Concernant Erwan Lievin, lors de ses débuts à l’international l’année dernière, les médecins l’avaient placé dans la catégorie AU2 (amputé du membre supérieur). Il s’agissait d’une année test, ce qui signifie que l’année suivante un nouveau contrôle du médecin de l’IFSC est organisé.
Il faut savoir qu’Erwan a encore les 2 premiers os du poignet, mais ce dernier n’est pas fonctionnel dans le sens ou il ne peut pas l’utiliser pour prendre des prises. Précisions également que cette année une nouvelle catégorie est apparue, « AU3 » une catégorie où les grimpeurs ont de « vrais poignets » voir des début de phalange à l’image du fort grimpeur Israëlien Mor Sapir.
Mais alors que s’est il passé à Innsbruck…? Erwan nous raconte.
J’arrive à la coupe du monde d’Innsbrucks où je vais me refaire faire classifier. Suite à à ce test où j’ai même du grimper devant eux pour qu’ils s’assurent de me mettre dans la bonne catégorie, je me vois classifié AU2 comme l’année dernière.
Le jour des qualifications je grimpe vraiment bien, en tout cas je suis fier de ce que j’ai fait et j’arrive à me qualifier en finale grâce à un mouvement en plus sur ma deuxième voie. Évidemment j’étais super content, j’avais même réussi à battre celui qui était arrivé devant moi à Villars l’année dernière !

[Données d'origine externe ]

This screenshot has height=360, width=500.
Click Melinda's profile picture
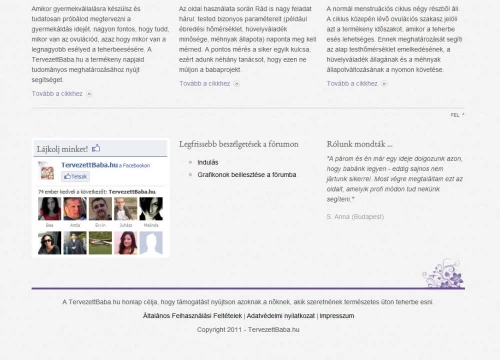coord(151,209)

A la fin des qualifications, bien 1h /1h30 après mon dernier passage Aristote Liontos (entraîneur de l’équipe de France para) et Maxime Gairin ( kiné de l’équipe) sont appelés par les médecins / classificateurs. 10min plus tard ils viennent me chercher pour aller voir les classificateurs ensemble. Et la ils nous annonce qu’ils m’ont observé grimper à nouveau pendant les qualifications et qu’ils ont décidé de me changer de catégorie et de me mettre en AU3… Le tout justifié par des excuses qui ne sont même pas valables, en m’expliquant que je pourrais arquer les prises avec mon moignon et que je pouvais utiliser mon poignet… Si je pouvais arquer des prises avec mon moignon que j’ai depuis ma naissance je pense que je le saurai…

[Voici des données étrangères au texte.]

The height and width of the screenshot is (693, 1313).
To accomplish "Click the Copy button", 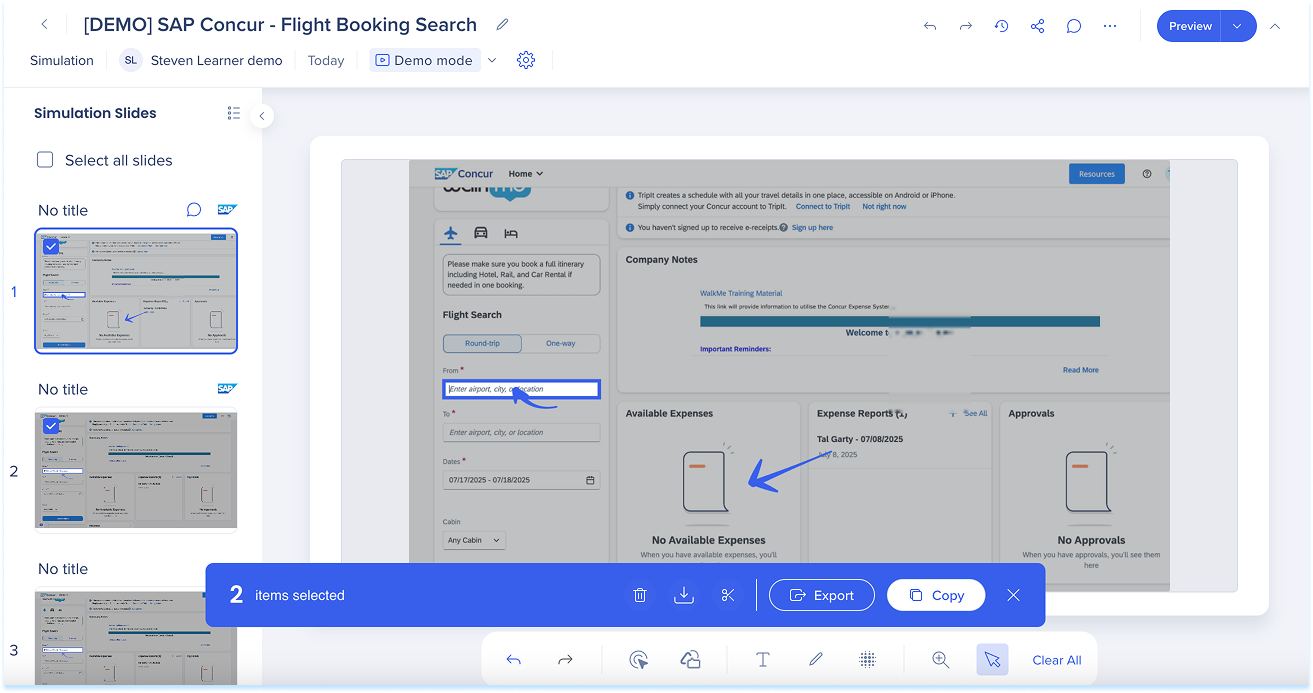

Le plus insensé arrive… Erwan est donc reclassé dans la catégorie des AU3. Petit hic, il n’a donc pas participé aux qualifications de cette catégorie, et se voit donc tout simplement disqualifié. Les appels des coachs n’y changeront hélas rien.
Alors la question qu’on se pose est la suivante: comment est-ce possible ? La seule réponse à nos yeux aujourd’hui et celle de l’incompétence de l’IFSC. La moindre des choses aurait été de laisser terminer la compétition à Erwan, quitte à le changer de catégorie sur les prochaines échéances internationales. Comment peut-on autant manquer de respect à un athlète quand on connait la préparation et les sacrifices qu’il y a derrière le haut niveau ?
Erwan participera donc en AU3 sur les prochaines compétitions, mais selon lui, aucune chance physiologiquement de gagner dans cette nouvelle catégorie qui lui est attribuée.